Punto di non ritorno – Before the Flood

Before the flood (2016) diretto da Fisher Stevens e prodotto dal National Geographic è il primo documentario sulla crisi climatica che ho visto. Ormai sono usciti altri film e serie TV che trattano molto più nel dettaglio la questione, ma secondo me questo rimane tra i migliori per iniziare un percorso ambientalista. Infatti in un’ora e mezza affronta molte delle criticità che oggi conosciamo bene e le spiega in modo semplice, ma efficace.

Questa semplicità è voluta e si ottiene grazie alla scelta narrativa di usare Leonardo DiCaprio come protagonista della storia. Il pubblico segue l’attore mentre impara sempre più informazioni sulla crisi climatica, mentre parla con politicə, scienziatə ed espertə.

Locandina del film Before the Flood
Locandina del film

Il viaggio

DiCaprio intraprende un viaggio di due anni nei luoghi più colpiti dal riscaldamento globale e dallo sfruttamento umano. In quanto messaggero per la pace dell’ONU, viaggia dall’inquinatissima Beijing alle foreste boreali rase al suolo in Canada alle foreste pluviali in Indonesia bruciate per fare spazio alle coltivazioni di olio di palma.
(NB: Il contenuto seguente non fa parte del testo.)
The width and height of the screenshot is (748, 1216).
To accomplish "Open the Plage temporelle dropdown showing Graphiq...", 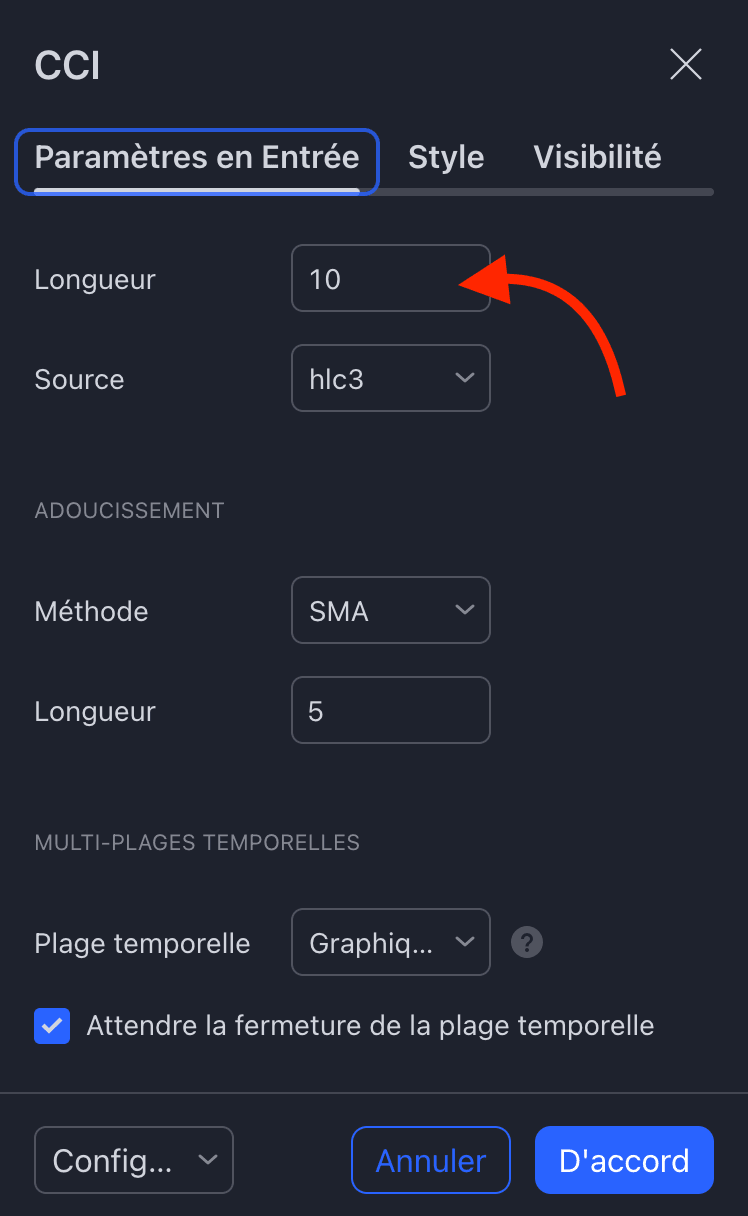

Ma soprattutto va personalmente nell’Artico, dove interi ghiacciai antichissimi stanno sparendo in poco tempo, persino più velocemente di quanto gli scienziatə avevano previsto.

Leonardo DiCaprio visita l'Artico in Before the Flood
Leonardo DiCaprio visita l’Artico

Le soluzioni proposte da Before the Flood

L’Accordo di Parigi all’epoca era sicuramente un grande motivo di speranza e, come ci dice il libro Scegliere il futuro, l’ottimismo è una forza molto potente. Tuttavia, a qualche settimana dalla COP26, è sempre più difficile avere fiducia nei nostri governi.

Alla fine del documentario, ci sono alcuni consigli molto basilari e brevi. Ma uno dei punti che mi colpì di più la prima volta che lo vidi è la spiegazione di Gidon Eshel su quante emissioni e danni al territorio causino le mucche. Il consiglio del fisico non era cercare di passare drasticamente a una dieta vegetale, ma di consumare meno o per niente carne di mucca. Basta scegliere il pollo o altre alternative carnivore e già i danni sarebbero molto minori.

In generale l’importante è consumare consapevolmente, cioè compare, mangiare e usare l’energia in modo responsabile. Poi per cambiare davvero le cose bisognerebbe votare per i programmi più sostenibili possibili. Ma ormai ogni partito cerca di mettere la crisi climatica come obiettivo importante e non si capisce mai se sono veramente decisi ad agire.
Naturalmente è stato creato anche un sito per avere più informazioni a riguardo: BeforeTheFlood.com.